I don't mean to rub it in, but something pretty awesome happened to me today. Namely, I got a job. Yeah- suck on that: I'm now part of the workforce. It's not some crappy high-stress, dehumanising role doing menial shit for a big business, either: it's an actually-useful local position. As of next month, I'll be a clerk at a quiet little community post office, working to make the world a slightly kinder, more sepia-tinted sort of a place where its possible for members of the public to get official shit done without jumping through eighty-thousand willfully-confounding online forms and where its still possible to buy a stamp from someone polite at a price that won't make you want to throw boiling coffee in their face. Plus, the Work Program have this scheme that I can now get on where they loan you a little motorised scooter for a couple of years to putter to and from a new job on. Beneath this misanthropic exterior lurks the heart of a rather quaint, old-fashioned type who enjoys a quiet, orderly existence. The idea of puttering appeals to me. It's a patently stupid scheme of course- a flashy, headline-grabbing acheive-nothing waste of State capital that could easily be replaced by a new type of Bus Pass that would be a) cheaper and b) less show-y off-y. But I get a free moped-thing out of it, so fuck it: even I can't really work up any real anger about it. It's dumb, but mostly harmless and it benefits me slightly.
Since I reviewed the idiots the Work Program lumped me with awhile ago, I think it's only fitting that I give a brief summation of my new Colleagues.... albeit a markedly more positive one. Names have been changed. Other than that, here goes.
First and foremost, we have Giles. I warmed to Giles instantly. The sentence "I warmed to [insert name here] instantly" leaves my cold, sneering lips so rarely, incidentally, that I think you should all mark this day by helping yourself to a massive bar of chocolate or something. Unless you're that ginger-bearded pseudo-piratical prick who followed me for weightloss inspiration awhile ago, in which case I think you should mark today by cutting off one of your toes with a buzz-saw. But then I think you should mark every day by cutting off one of your toes with a buzz-saw, until you either run out of toes or die (whichever is least convenient). But back to Giles. Visually, he's a cross between Tom Baker and an excessively plump tortoise and something about his mannerisms puts me in mind of Zero Mostel in the original version of The Producers. Anyone who doesn't warm to that has a flinty piece of fossilized earwax where their heart should be.

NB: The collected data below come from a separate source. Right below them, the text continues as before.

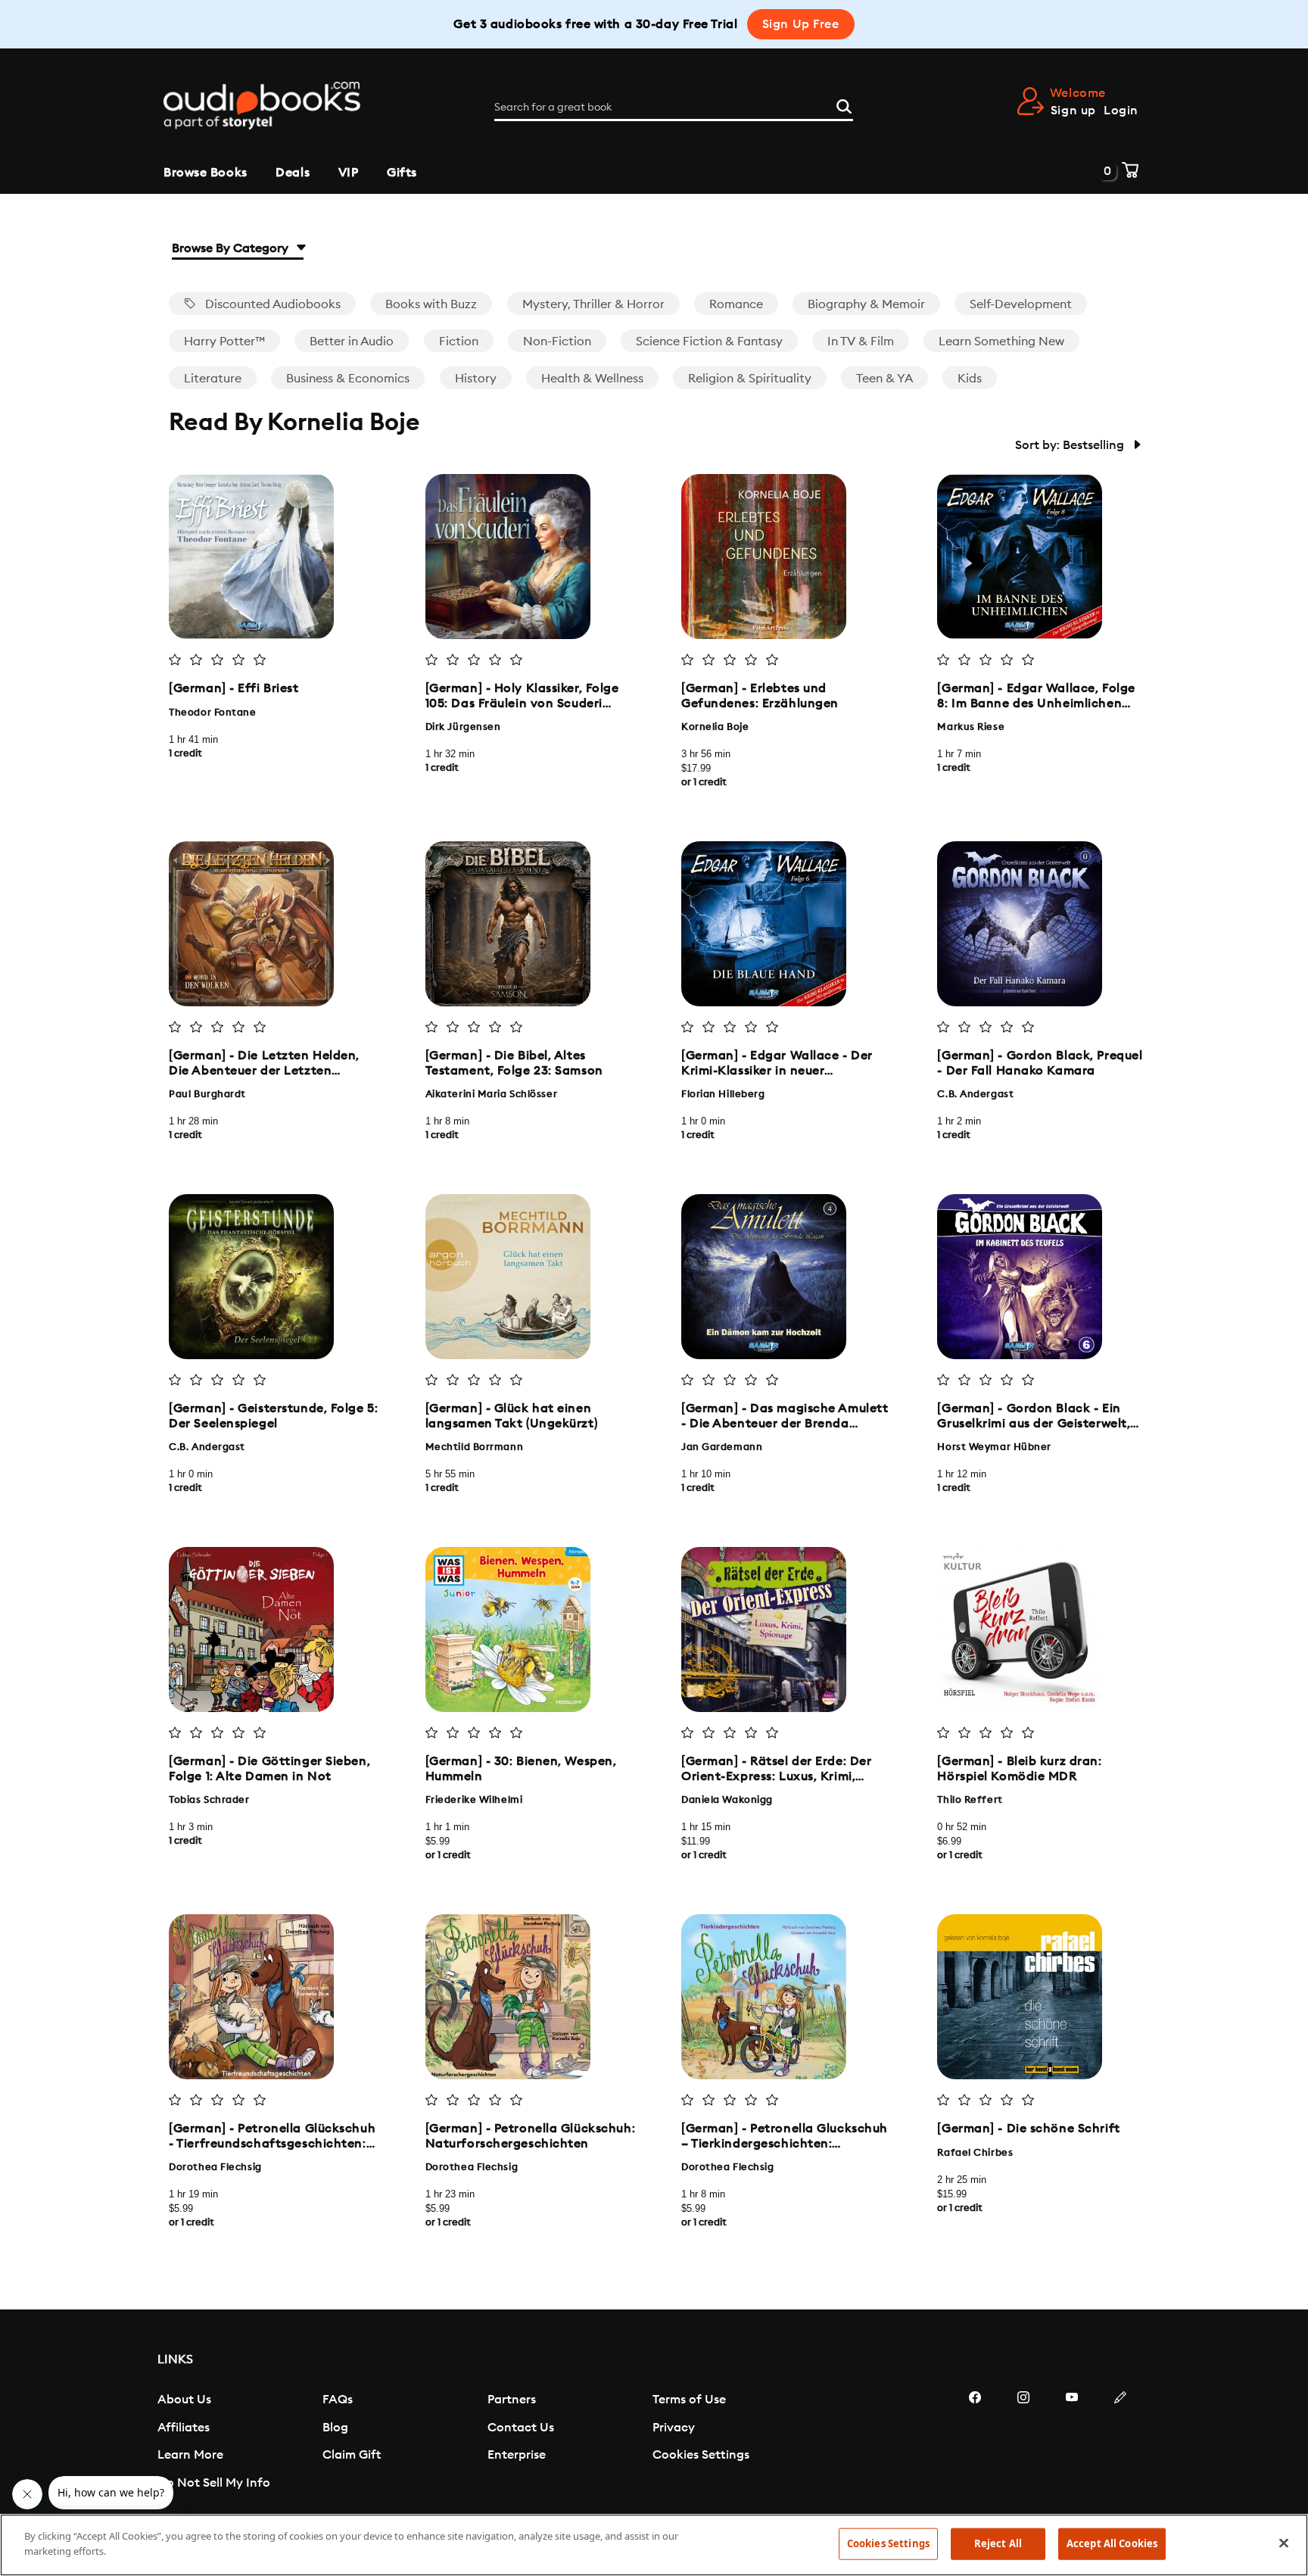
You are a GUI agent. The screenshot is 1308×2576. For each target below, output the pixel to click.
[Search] (844, 104)
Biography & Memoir (866, 304)
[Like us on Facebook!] (975, 2442)
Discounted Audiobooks (271, 304)
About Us (184, 2400)
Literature (212, 379)
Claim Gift (351, 2455)
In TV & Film (860, 341)
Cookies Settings (700, 2455)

Then there's Saffi, who's so down-to-earth she's practically subterranean. And when I say "down-to-earth", I actually mean "down-to-earth", not the hectoring ain't-I-a-straight-talker bullshit you get from people who confuse being down-to-earth with being a twat. She's an alright type of human, is what I'm getting at. She's what any sane person would want in a person with employment seniority over you (even though we're chronologically about the same age): understanding enough to help you learn the ropes, human enough not to accidentally patronise you to death while she does it. There's also something I find quite aesthetically soothing about her. Not "sexy" exactly- just pleasing. The human equivalent of a lava lamp that you leave slooping away to itself in the background and it somehow serves to calm the mood immeasurable. The one thing that concerns me is that she's demonstrated and ability to appear behind you without actually having seemed to have moved, and it weirds me out a bit. I don't think she's a ghost, or anything, but she may have access to some kind of teleportation mere flesh-and-blood beings should not be meddling with.
As if Saffi and Giles the Tom Baker Tortoise weren't nice enough, there's also Carli- a woman so absurdly nice she's in danger of using up all her body's stores of reserved politeness and dehydrating from it or something.

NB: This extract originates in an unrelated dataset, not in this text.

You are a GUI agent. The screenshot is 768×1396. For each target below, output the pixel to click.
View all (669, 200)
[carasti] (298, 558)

There's someone else I've seen as well, but I know fuck all about them so you'll have to do without a description.
The point is, they're decent people. I could do a lot worse than end up working with them for the forseeable future.
Besides, I'll get to call myself The Clerk (which sounds cool, even though it just means "bloke with access to the tills") and I'll have a scooter and be able to putter around my picturesque local landscape like a character in a quirky European drama.

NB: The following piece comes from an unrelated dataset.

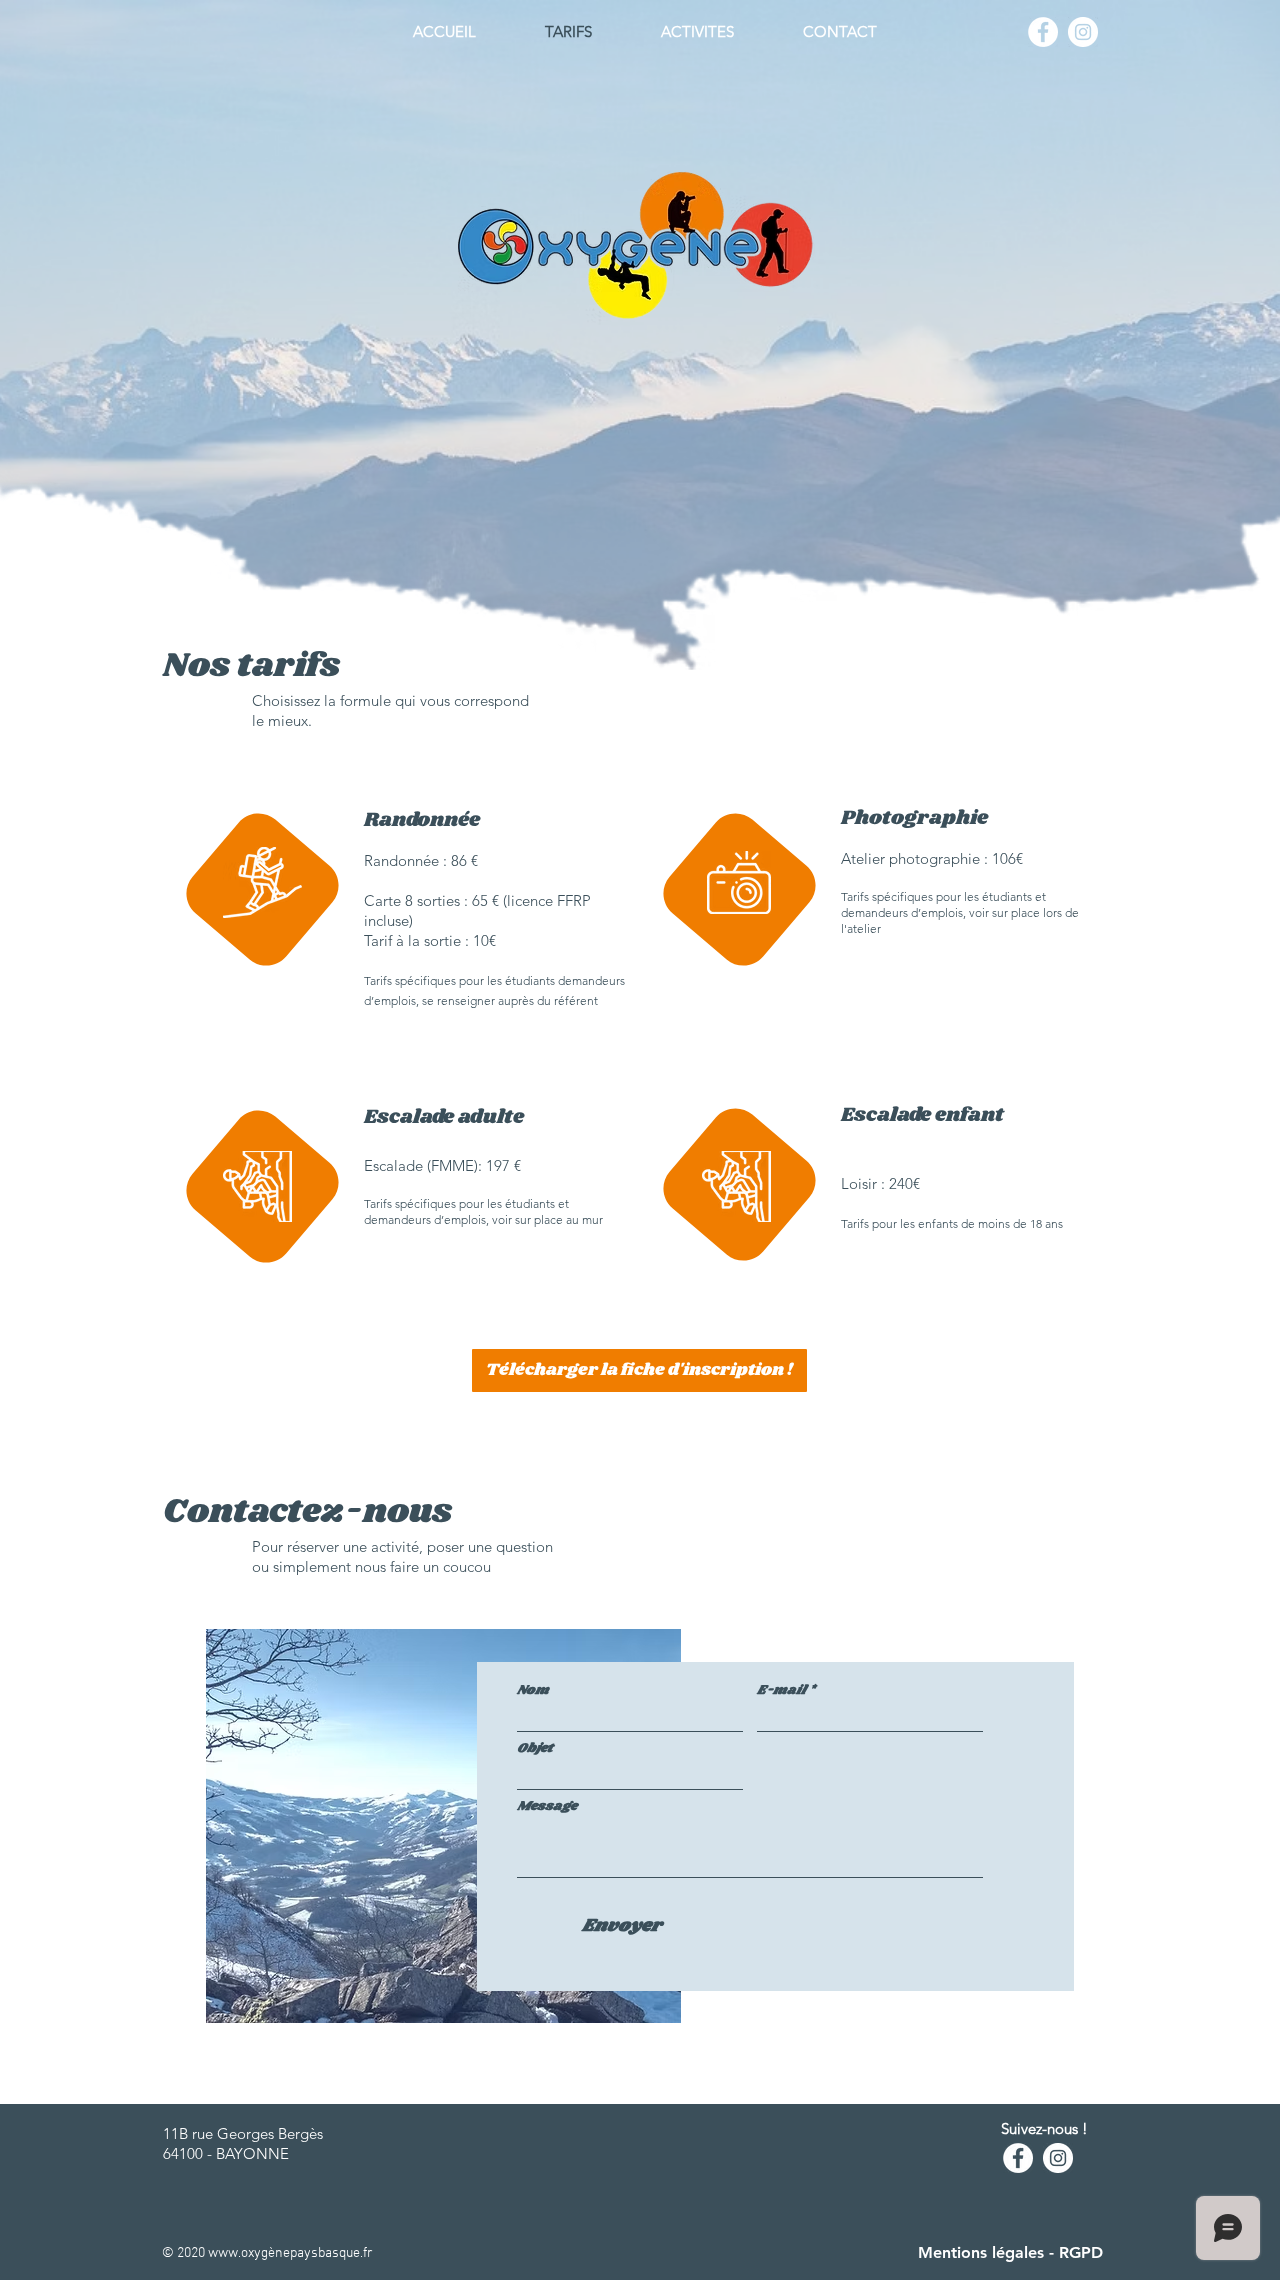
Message (547, 1806)
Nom (533, 1690)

Hey- that's a thought. My life could almost be the inspiration for an off-beat detective drama. Imagine it: doesn't a series in which an eccentric post office worker in a variety of colourful waist-coats bumbles around on a moped solving murders in rural villages sound exactly like the type of thing BBC 2 would make? Hey, if anyone at Broadcasting House is reading this: get in touch. We have a lot to talk about.